Top of Provided data

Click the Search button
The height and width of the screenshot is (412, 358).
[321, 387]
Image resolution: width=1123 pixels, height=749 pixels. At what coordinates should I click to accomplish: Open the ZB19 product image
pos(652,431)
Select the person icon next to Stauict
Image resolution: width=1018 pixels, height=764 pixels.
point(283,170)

Bottom of Provided data

Only the lines from the one containing "The height and" through the final line of the material should be printed, each word for word. Both of those lines count.

▶ _Answer box_
The height and width of the screenshot is (412, 358).
[321, 387]
Image resolution: width=1123 pixels, height=749 pixels. At what coordinates should I click to accomplish: Open the ZB19 product image
pos(652,431)
Select the person icon next to Stauict
Image resolution: width=1018 pixels, height=764 pixels.
point(283,170)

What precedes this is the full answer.